On cherche en vain dans l’état de fait cantonal quel acte imputé à la recourante aurait “fortement gêné l’intervention de la police”, comme semblent pourtant le retenir les juges précédents en reprenant les termes de l’ordonnance pénale. S’il est constant que la recourante se trouvait sur les lieux soumis à évacuation, il n’est pas constaté qu’elle aurait par exemple empêché ou gêné le passage des policiers, ou entravé de toute autre manière les actes officiels qu’ils devaient accomplir. Il n’en va pas différemment s’agissant des circonstances dans lesquelles s’est déroulée son interpellation, puisqu’il est établi qu’elle n’a opposé aucune résistance active aux forces de l’ordre. Comme le relève la recourante, il n’est en particulier pas constaté qu’elle se serait laissée difficilement emmener. La mention dans le rapport de police d’une attitude non seulement passive, mais aussi “oppositionnelle”, est à elle seule insuffisamment précise pour permettre de comprendre quel comportement concret lui serait reproché.

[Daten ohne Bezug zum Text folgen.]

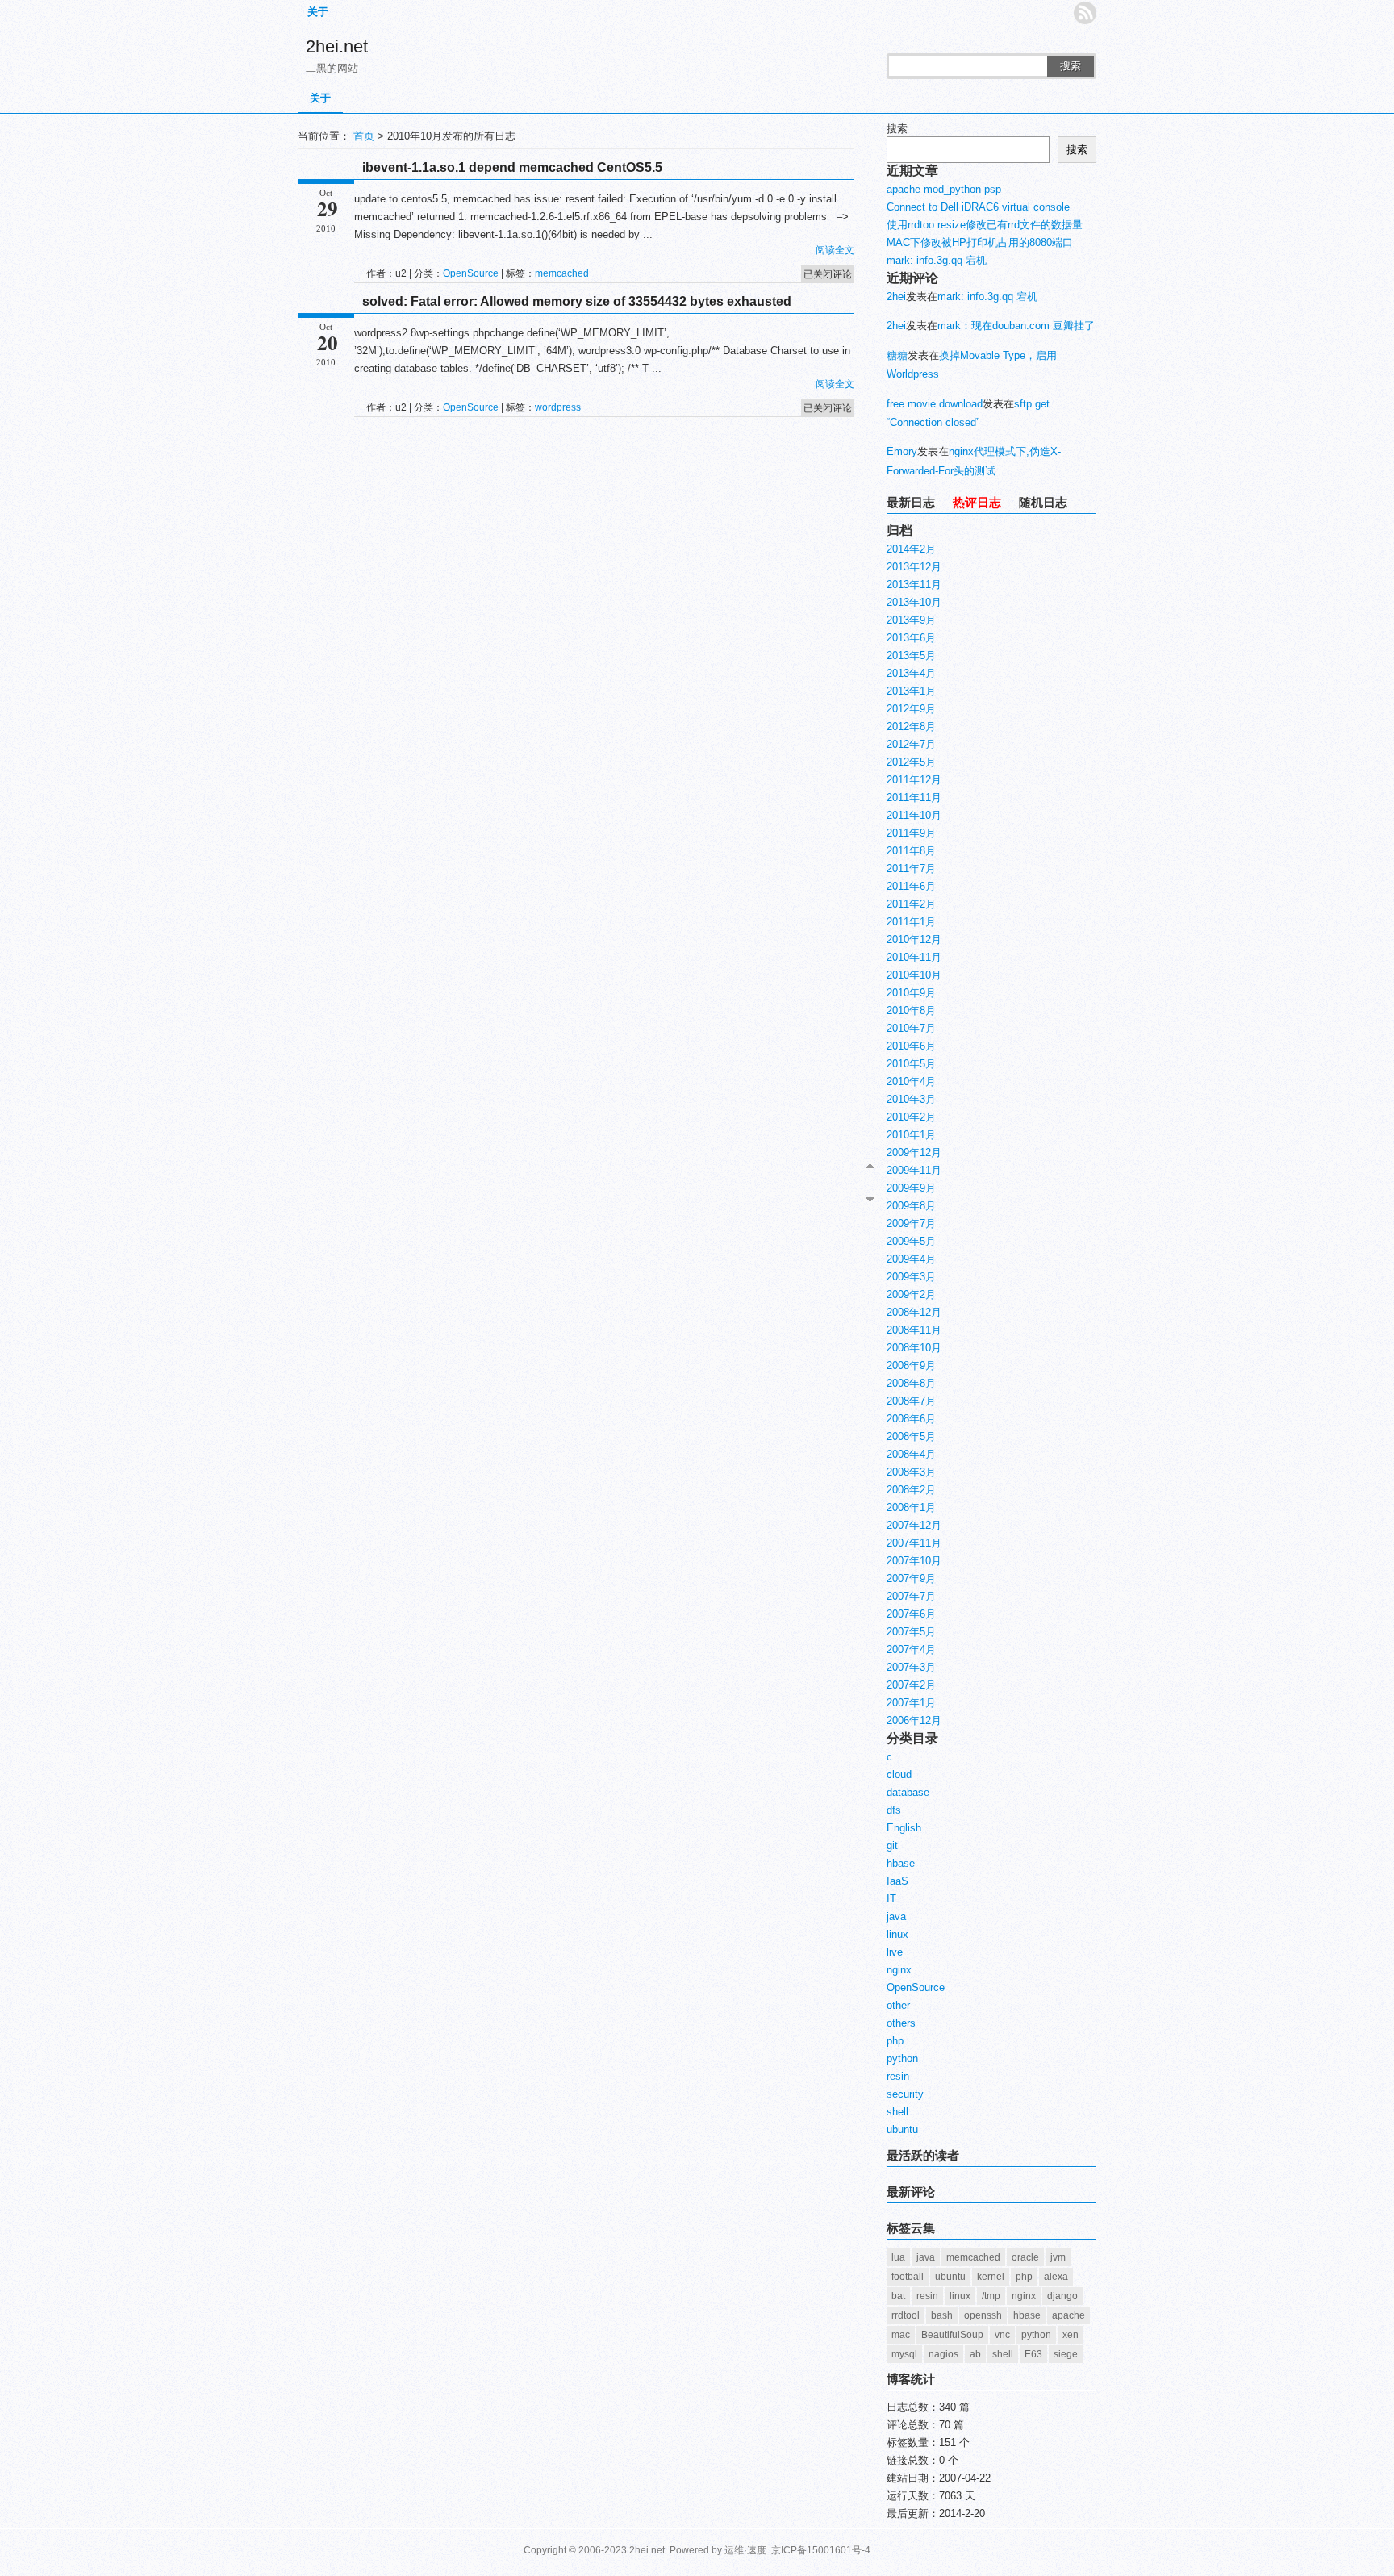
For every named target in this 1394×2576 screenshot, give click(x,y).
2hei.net (337, 46)
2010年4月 (911, 1081)
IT (891, 1899)
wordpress (558, 407)
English (904, 1828)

Dans un tel contexte, le fait que la recourante ait refusé de quitter les lieux de son propre gré ensuite des injonctions de la police et attendu que celle-ci l’interpelle pour le faire – fût-ce dans le but de manifester son soutien aux “zadistes” – relève d’un simple refus d’obtempérer, comportement que l’art. 286 CP n’incrimine pas (cf. supra consid. 2). Contrairement aux considérations de l’autorité cantonale, la circonstance que la police devait déjà procéder à de nombreuses autres arrestations ce jour-là n’y change rien. Enfin, l’hypothèse permettant, selon les circonstances, de retenir la réalisation de cette infraction en présence d’un comportement purement passif (cf. supra consid. 2 in fine) n’est pas réalisée, la recourante n’occupant pas une position de garant.
En définitive, la condamnation de la recourante pour empêchement d’accomplir un acte officiel contrevient à l’art. 286 CP, ce qui scelle le sort du recours, sans qu’il n’y ait lieu d’examiner les autres griefs qui y sont soulevés (E. 4).
“Auch wenn sie bei ihrer Festnahme nicht tatsächlich aktiven Widerstand geleistet hatte, so blieb doch die Tatsache bestehen, dass sie nicht kooperiert hatte, sich weigerte zu gehen und auf ihre Festnahme durch die Polizei wartete” (E.3, übersetzt).
Das stellt die Vorinstanz gemäss BGE in ihrem Urteil so fest und verneint damit selber implizit die Strafbarkeit (bestätigt aber die Verurteilung trotzdem), da aktiver Widerstand erforderlich ist, um den objektiven Tatbestand zu erfüllen. Das weiss jeder Staatsanwalt, jeder Richter. Und sonst kann er/sie es nachlesen.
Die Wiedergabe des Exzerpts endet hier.